Data shown:
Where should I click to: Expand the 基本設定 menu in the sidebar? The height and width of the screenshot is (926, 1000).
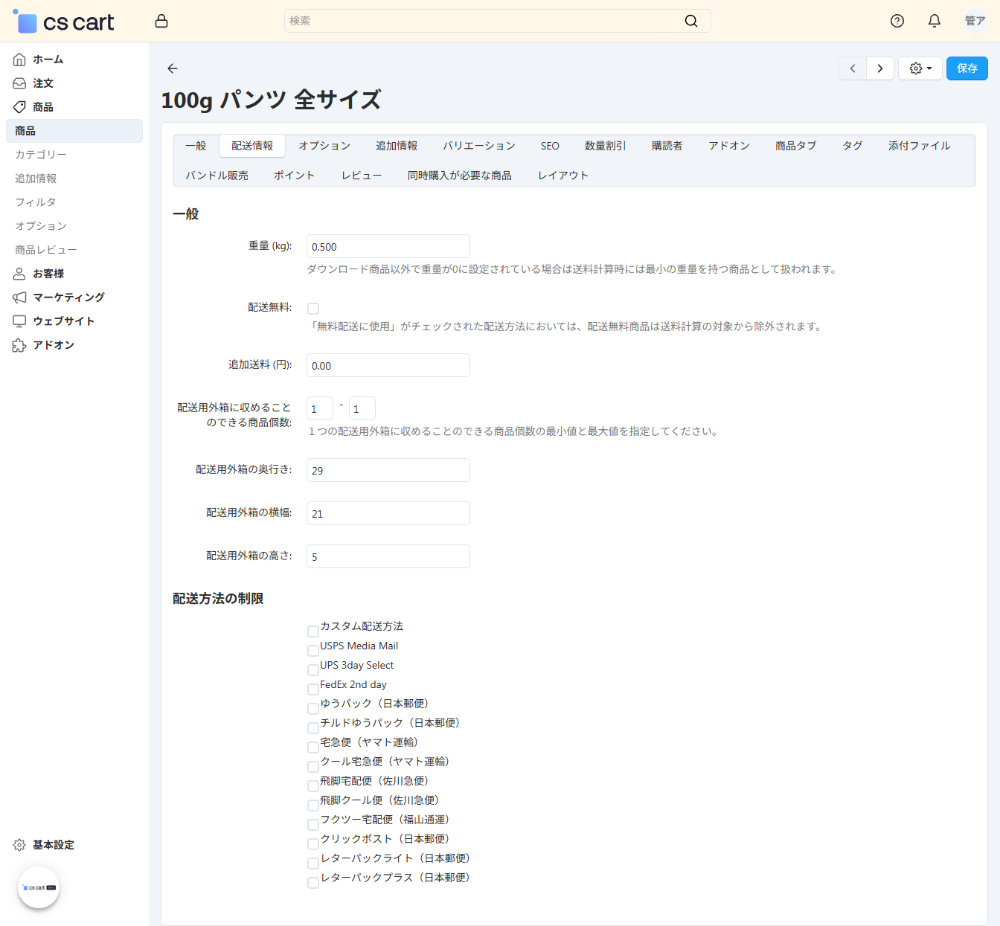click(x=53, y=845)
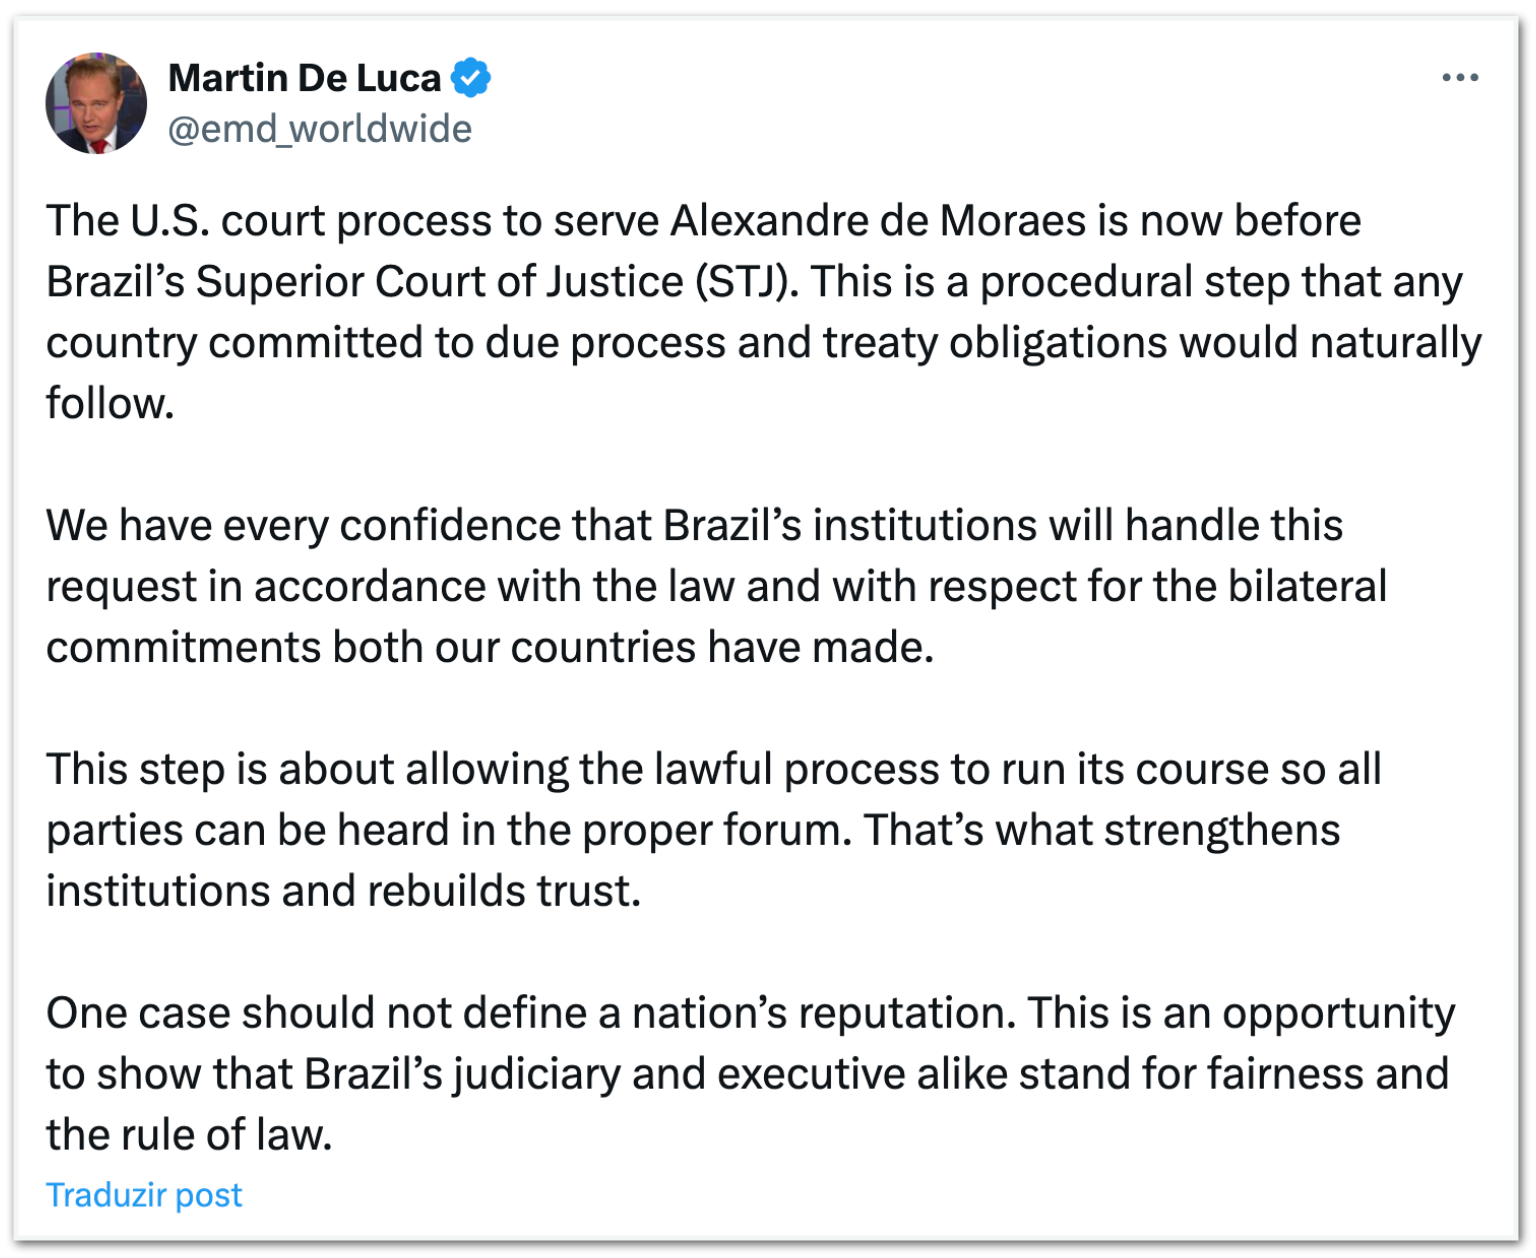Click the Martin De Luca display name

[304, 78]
* * *
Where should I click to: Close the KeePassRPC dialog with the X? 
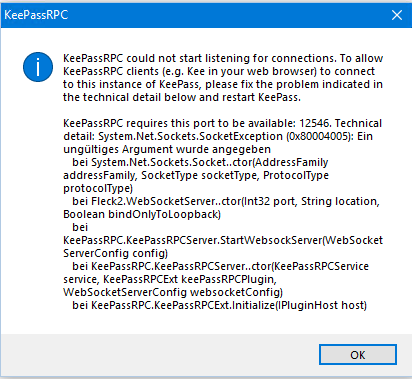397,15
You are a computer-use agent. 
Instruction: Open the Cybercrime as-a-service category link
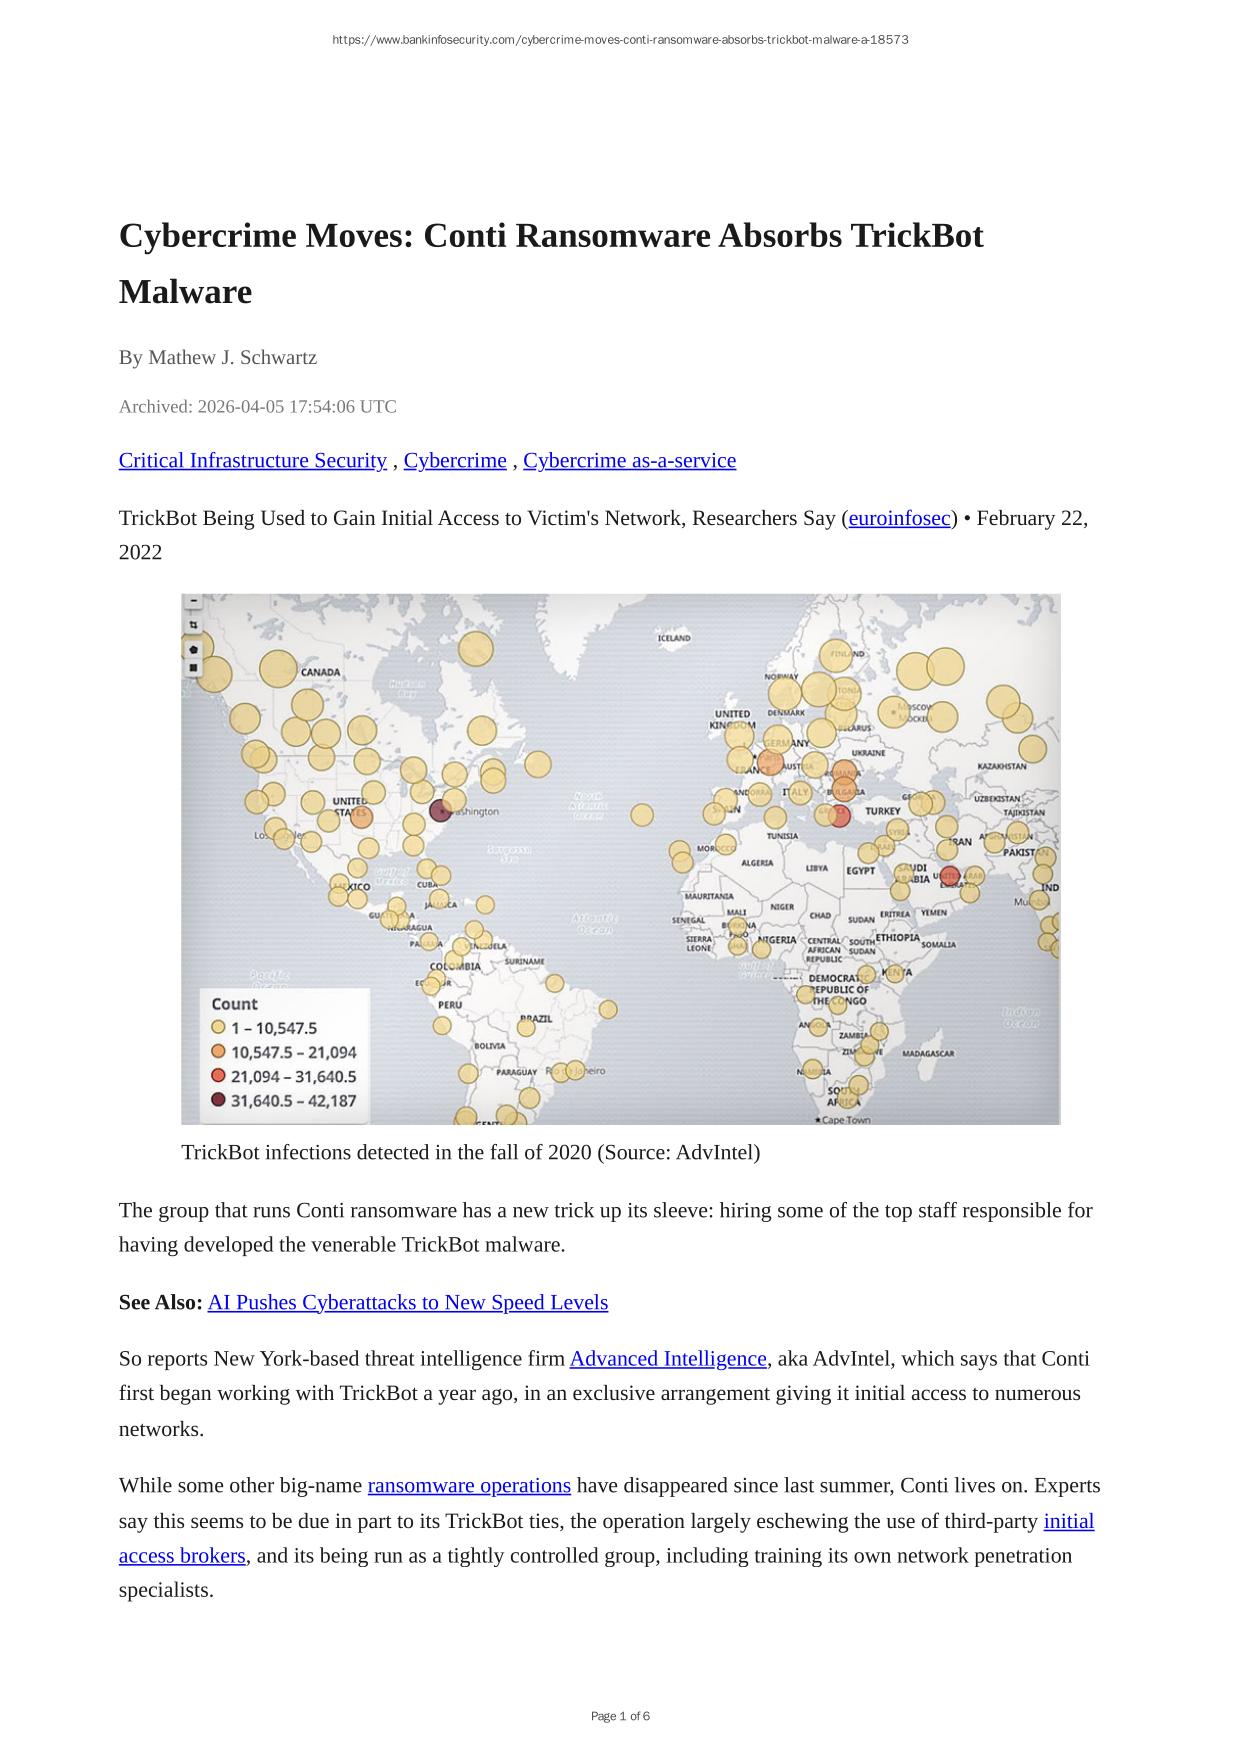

Task to carry out: In the listing above, find the line with "You are a computer-use agent." and the line with "Instruction: Open the"; set down exactly those two lines and every line between them, nothing more.

Completed exercise:
You are a computer-use agent. 
Instruction: Open the Cybercrime as-a-service category link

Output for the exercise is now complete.